**Your objective:** Convert every line of the material below into a JSON list of strings, one string per line, and skip the blank lines. Leave the pictures out of the list.

**Source records:**
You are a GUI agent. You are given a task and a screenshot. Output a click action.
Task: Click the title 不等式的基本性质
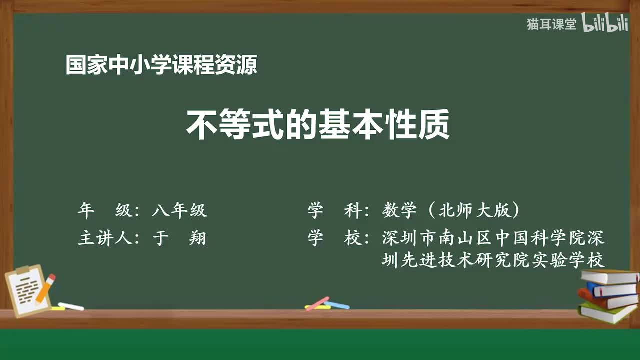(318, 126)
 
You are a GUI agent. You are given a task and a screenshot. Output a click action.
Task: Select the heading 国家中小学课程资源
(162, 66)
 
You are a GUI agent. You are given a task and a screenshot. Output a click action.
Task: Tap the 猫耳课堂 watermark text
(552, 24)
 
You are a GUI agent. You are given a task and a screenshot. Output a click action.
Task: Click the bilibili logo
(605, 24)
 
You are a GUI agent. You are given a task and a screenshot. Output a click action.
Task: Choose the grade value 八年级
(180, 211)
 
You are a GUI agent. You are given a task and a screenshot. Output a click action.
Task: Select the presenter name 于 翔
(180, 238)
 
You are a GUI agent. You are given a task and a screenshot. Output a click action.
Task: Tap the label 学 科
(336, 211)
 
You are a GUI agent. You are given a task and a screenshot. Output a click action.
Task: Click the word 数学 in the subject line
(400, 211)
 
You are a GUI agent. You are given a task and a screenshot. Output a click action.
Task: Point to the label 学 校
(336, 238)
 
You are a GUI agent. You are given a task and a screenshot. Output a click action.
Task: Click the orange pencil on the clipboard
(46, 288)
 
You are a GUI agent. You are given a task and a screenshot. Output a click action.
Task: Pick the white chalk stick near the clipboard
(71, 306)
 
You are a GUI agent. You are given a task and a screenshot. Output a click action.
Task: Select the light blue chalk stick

**The result:**
[
  "You are a GUI agent. You are given a task and a screenshot. Output a click action.",
  "Task: Click the title 不等式的基本性质",
  "(318, 126)",
  "You are a GUI agent. You are given a task and a screenshot. Output a click action.",
  "Task: Select the heading 国家中小学课程资源",
  "(162, 66)",
  "You are a GUI agent. You are given a task and a screenshot. Output a click action.",
  "Task: Tap the 猫耳课堂 watermark text",
  "(552, 24)",
  "You are a GUI agent. You are given a task and a screenshot. Output a click action.",
  "Task: Click the bilibili logo",
  "(605, 24)",
  "You are a GUI agent. You are given a task and a screenshot. Output a click action.",
  "Task: Choose the grade value 八年级",
  "(180, 211)",
  "You are a GUI agent. You are given a task and a screenshot. Output a click action.",
  "Task: Select the presenter name 于 翔",
  "(180, 238)",
  "You are a GUI agent. You are given a task and a screenshot. Output a click action.",
  "Task: Tap the label 学 科",
  "(336, 211)",
  "You are a GUI agent. You are given a task and a screenshot. Output a click action.",
  "Task: Click the word 数学 in the subject line",
  "(400, 211)",
  "You are a GUI agent. You are given a task and a screenshot. Output a click action.",
  "Task: Point to the label 学 校",
  "(336, 238)",
  "You are a GUI agent. You are given a task and a screenshot. Output a click action.",
  "Task: Click the orange pencil on the clipboard",
  "(46, 288)",
  "You are a GUI agent. You are given a task and a screenshot. Output a click action.",
  "Task: Pick the white chalk stick near the clipboard",
  "(71, 306)",
  "You are a GUI agent. You are given a task and a screenshot. Output a click action.",
  "Task: Select the light blue chalk stick"
]